Dataset excerpts START
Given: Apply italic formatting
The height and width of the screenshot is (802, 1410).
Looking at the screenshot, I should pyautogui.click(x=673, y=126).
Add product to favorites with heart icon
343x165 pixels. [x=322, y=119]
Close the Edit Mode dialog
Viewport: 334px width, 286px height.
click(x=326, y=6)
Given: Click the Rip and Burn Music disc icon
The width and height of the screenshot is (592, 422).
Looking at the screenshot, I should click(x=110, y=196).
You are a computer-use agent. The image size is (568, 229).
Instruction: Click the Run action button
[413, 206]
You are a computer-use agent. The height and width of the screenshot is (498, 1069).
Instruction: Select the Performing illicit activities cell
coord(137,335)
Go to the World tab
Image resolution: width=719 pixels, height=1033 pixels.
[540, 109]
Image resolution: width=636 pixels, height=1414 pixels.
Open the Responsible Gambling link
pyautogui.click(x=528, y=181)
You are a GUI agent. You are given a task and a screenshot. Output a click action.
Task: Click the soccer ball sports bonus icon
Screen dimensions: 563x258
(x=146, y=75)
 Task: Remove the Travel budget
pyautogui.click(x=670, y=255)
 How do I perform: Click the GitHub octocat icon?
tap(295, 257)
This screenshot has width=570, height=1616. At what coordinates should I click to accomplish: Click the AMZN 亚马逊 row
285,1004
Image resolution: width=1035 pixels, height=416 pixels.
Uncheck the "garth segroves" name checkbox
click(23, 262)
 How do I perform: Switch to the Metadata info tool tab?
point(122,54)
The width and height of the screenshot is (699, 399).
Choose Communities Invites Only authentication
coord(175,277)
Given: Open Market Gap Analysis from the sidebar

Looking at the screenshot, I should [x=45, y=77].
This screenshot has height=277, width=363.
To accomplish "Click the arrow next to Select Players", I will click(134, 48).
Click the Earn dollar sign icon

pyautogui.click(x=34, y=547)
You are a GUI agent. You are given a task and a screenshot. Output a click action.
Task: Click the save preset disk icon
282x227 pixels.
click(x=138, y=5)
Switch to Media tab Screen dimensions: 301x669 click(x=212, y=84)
Dataset excerpts END
■ **About this task**
Would you please set down the lines from the one with "282x227 pixels." to the end of the data above, exactly and without any other lines?

■ **Written solution**
282x227 pixels.
click(x=138, y=5)
Switch to Media tab Screen dimensions: 301x669 click(x=212, y=84)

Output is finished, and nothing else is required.